I had said it. The words I had been stuffing in my cheeks for two years. Church isn’t for me. When I say “church”, I am not speaking of Christ’s church as mentioned in Matthew 16:18: … upon this rock I will build my church; and the gates of hell shall not prevail against it. No, the church that makes me cringe? That westernized, Americanized, patriarchal, racist-rooted, whiteness indoctrinated, non-profit organization. That monstrosity on it’s best day is like a gate to hell and on it’s worst, it is a hate mongering, abusive, genocidal maniac.
How did I get away?
To be honest, I have been on a path to unyoking from America’s perverted, manipulative concept of church and Christianity. The part that used to puzzle me was that every turn led me through another sanctuary or Bible curriculum. To the point, I assumed God was hinting I work on a church staff. God shattered that lie by revealing the cracks, debris, and chaos strewn across altars. Mistreatment and abuse explained away by scripture taken out-of-context. People wounded and burnt out, left as collateral damage in the wake of growth and expansion plans. The still, small voice we learned about in Sunday school started telling me, “Something is off here.”
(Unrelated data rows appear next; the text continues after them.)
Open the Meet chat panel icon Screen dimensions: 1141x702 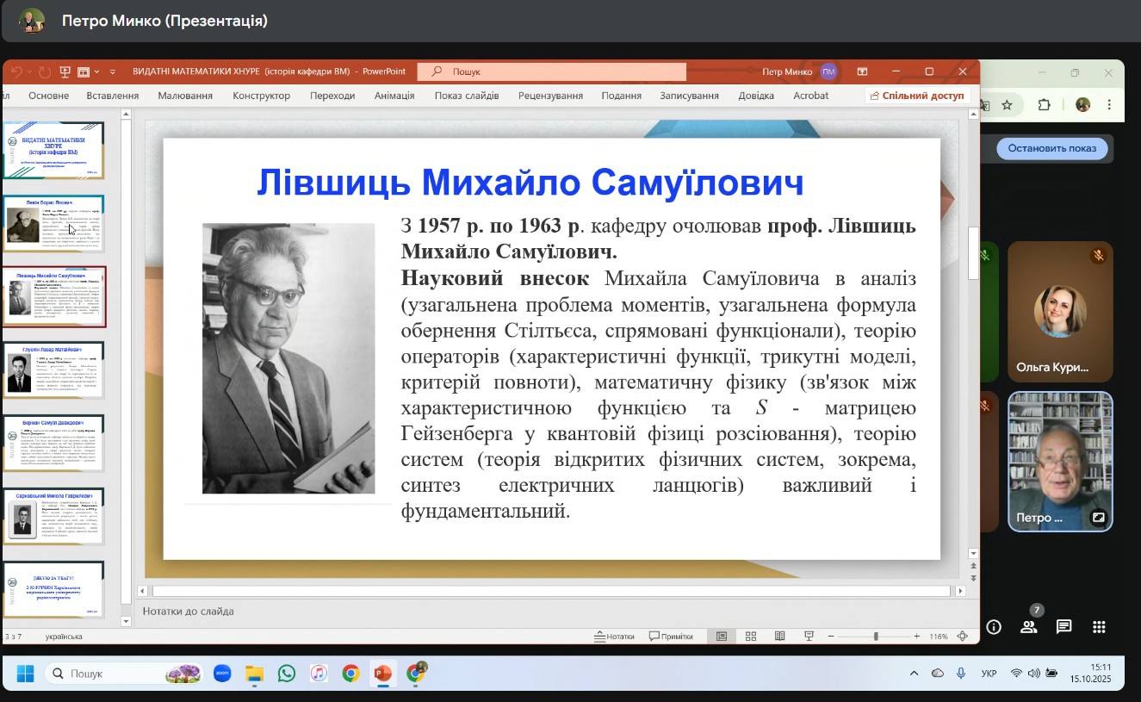1063,627
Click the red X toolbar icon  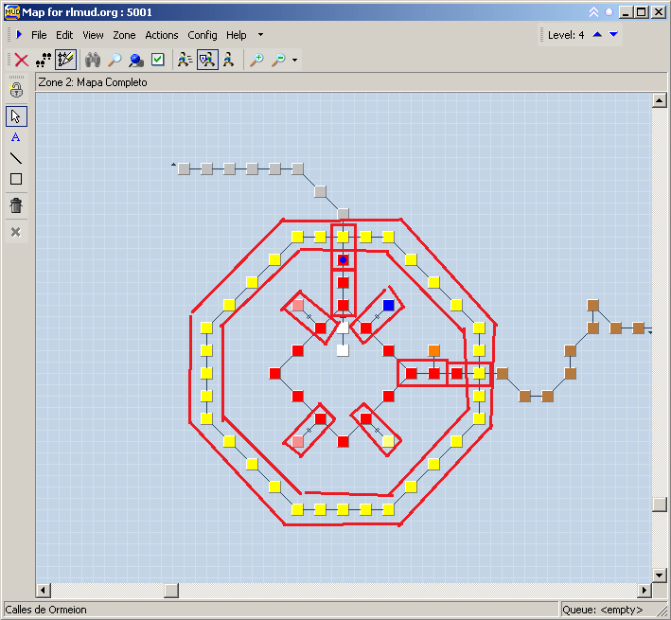point(21,60)
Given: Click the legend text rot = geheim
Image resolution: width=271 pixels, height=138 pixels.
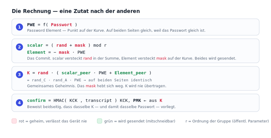Looking at the screenshot, I should (x=53, y=121).
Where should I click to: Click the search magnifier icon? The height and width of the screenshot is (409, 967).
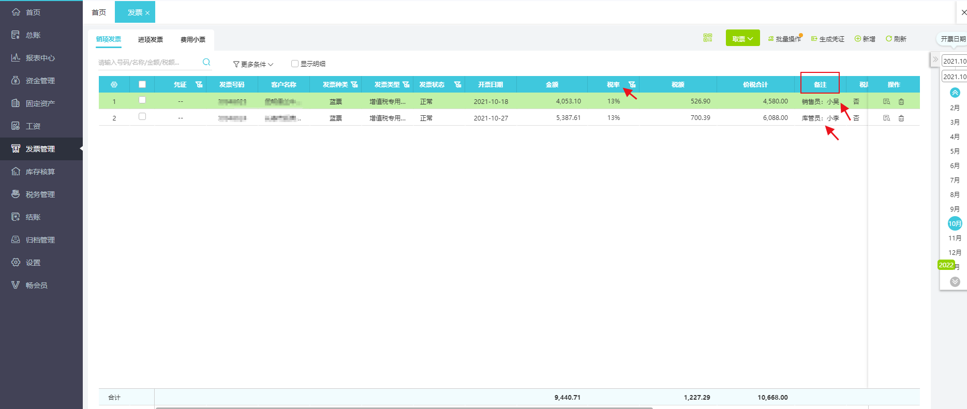click(x=206, y=62)
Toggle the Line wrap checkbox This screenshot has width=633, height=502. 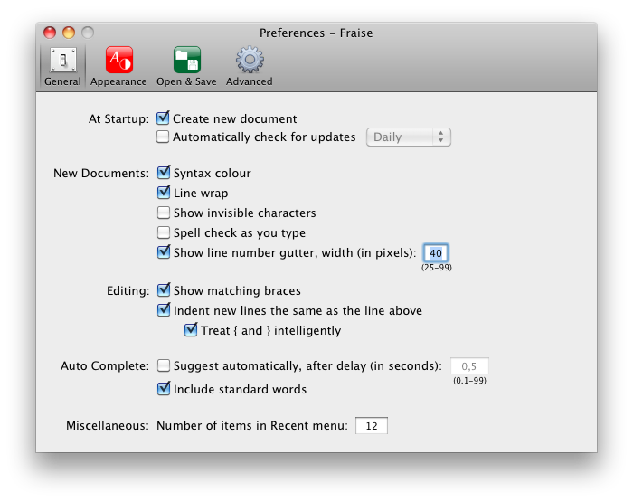[164, 193]
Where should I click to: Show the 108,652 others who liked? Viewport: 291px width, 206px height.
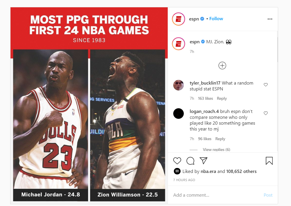pyautogui.click(x=241, y=171)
In 2019, the cringey feeling led me to try out a different church with a black pastor. While it felt more relatable, the cringe lingered. I kept telling myself I should go to church for my son and I need to be amongst other believers. You, too, have heard these rationales from clergy. In this case, no one was actually saying it to me. I beat myself over the head with it in spite of how I felt. So, I avoided the sanctuary and chose to watch the worship service from the coffee area. Christ and coffee. Can’t go wrong there, right? Wrong. Well, in this case, I was wrong.
By this stage, I felt uncomfortable even being in the building. Not long after, I felt disgusted when thinking of going to church.
My spiritual conundrum weighed on me. Convinced, I must be who is off, I began to pray and ask God for clarity, understanding, and direction. Why was I feeling this way? Am I missing the mark, if so, how? Then, 2020, COVID-19, and shelter-in-place. A horrific excuse to stop attending church, but I was glad for it. My energy and time no longer had capacity for wondering if I should or should not be in church. I needed to survive a pandemic.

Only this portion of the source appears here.